A restaging of a 1988, site-specific installation by Helen Chadwick at the Woodbridge Chapel, London, until Aug 1, 2004.
My Personal Museum
An exhibition from the Helen Chadwick Archive at the Henry Moore Institute, Leeds, UK, until June 6, 2004.
In the early 1980s, when Helen Chadwick (1953–96) began making her name, she was also lifting the profile of contemporary art in the UK. By the time she died aged 42 years from heart failure, she had paved the way for the subsequent generation of Young British Artists (YBAs). But, unlike some YBAs, who seem most assured of a place in the history of publicity, Chadwick's reputation is based on artistic integrity. Although she provoked her share of outraged headlines, her written records show how deeply she thought about her subject matter during her short career.
In Chadwick's early work, she used performance art or images of her naked body to explore issues around the self. The surfaces of Ego Geometria Sum—geometric shapes suggesting objects used at different stages of growing up—are covered with photos of Chadwick at the age to match each stage. Increasing dimensions evoke bodily growth and developing self-awareness. The tiniest object, a rectangular incubator, is a reference to Chadwick's premature birth; a larger, shallow cylinder with a quadrant removed is a pram. Geometry is the framework for this allegory of her life, classifying and regulating its stages, from premature neonate to mature woman.

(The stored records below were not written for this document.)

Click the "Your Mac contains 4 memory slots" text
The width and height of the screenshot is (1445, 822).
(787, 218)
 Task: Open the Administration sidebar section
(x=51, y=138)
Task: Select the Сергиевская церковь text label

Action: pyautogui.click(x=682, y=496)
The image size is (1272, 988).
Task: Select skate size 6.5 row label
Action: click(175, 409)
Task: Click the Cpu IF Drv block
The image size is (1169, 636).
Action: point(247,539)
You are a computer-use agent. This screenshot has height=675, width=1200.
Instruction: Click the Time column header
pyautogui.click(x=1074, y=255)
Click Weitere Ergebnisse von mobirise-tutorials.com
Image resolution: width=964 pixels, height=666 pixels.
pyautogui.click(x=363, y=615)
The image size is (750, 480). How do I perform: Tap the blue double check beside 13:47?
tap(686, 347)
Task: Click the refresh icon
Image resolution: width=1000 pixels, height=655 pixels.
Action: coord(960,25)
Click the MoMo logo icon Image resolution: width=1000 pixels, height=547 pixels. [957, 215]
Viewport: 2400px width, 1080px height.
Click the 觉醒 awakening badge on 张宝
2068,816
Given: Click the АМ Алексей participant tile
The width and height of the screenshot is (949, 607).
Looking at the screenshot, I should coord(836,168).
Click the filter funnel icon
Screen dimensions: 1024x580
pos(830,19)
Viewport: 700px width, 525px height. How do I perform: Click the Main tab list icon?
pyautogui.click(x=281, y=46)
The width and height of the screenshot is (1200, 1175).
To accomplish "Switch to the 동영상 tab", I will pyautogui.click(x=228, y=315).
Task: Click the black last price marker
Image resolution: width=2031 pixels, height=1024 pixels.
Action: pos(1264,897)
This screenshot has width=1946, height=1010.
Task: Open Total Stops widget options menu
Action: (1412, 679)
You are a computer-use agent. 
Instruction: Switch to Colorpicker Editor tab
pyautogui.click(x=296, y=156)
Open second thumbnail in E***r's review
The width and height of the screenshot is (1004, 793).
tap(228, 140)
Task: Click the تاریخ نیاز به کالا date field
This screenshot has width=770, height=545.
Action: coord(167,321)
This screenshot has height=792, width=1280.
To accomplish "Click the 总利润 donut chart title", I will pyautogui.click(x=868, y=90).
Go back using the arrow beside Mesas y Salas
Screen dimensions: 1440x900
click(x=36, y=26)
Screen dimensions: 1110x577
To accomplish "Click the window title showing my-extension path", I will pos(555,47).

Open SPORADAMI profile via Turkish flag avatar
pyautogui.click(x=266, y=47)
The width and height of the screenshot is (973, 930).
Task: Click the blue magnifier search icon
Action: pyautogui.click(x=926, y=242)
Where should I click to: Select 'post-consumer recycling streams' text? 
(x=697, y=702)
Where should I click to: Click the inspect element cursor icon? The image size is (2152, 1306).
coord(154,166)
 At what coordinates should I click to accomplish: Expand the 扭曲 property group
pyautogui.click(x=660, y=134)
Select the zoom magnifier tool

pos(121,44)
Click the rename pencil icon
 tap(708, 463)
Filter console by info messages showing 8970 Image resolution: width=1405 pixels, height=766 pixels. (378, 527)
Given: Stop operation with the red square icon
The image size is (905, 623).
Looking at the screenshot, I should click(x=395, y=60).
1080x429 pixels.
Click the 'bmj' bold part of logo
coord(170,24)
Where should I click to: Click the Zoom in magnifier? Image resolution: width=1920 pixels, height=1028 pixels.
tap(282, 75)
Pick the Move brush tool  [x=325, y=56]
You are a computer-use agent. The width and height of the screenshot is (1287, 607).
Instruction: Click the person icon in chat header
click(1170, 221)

Time's passing is again evoked in The Oval Court, but here with astrological imagery. Chadwick made this huge, 12-part collage by positioning her naked body, dead animals, and plants on a large photocopier. Laid on a raised, rectangular platform, the composition resembles a bathing pool reflecting an ornate Rococo ceiling painting. She intended its freer style to represent “the self as flux”, in contrast to the constrained, trapped self in Ego Geometria Sum.
Feminist criticism contributed to Chadwick's 1988 decision to stop portraying her naked body. “It immediately declares female gender and I want to be more deft”, she said. Although she continued to explore body and self interrelations, she began using images from the body's interior. In Viral Landscapes (1988–89), she overlaid photos of the Welsh Pembrokeshire coast with pictures of cells scraped from her body orifices. She also incorporated images based on abstract patterns created by dragging canvases through waves onto which she had poured oil paints. Like other artists in the 1980s, stimulated to examine viral interactions by the emergence of AIDS, she saw the flux between virus and infected organism as a metaphor for an individual's relationship with the world. In a metaphorical leap, she located this flux in the littoral zone between sea and land.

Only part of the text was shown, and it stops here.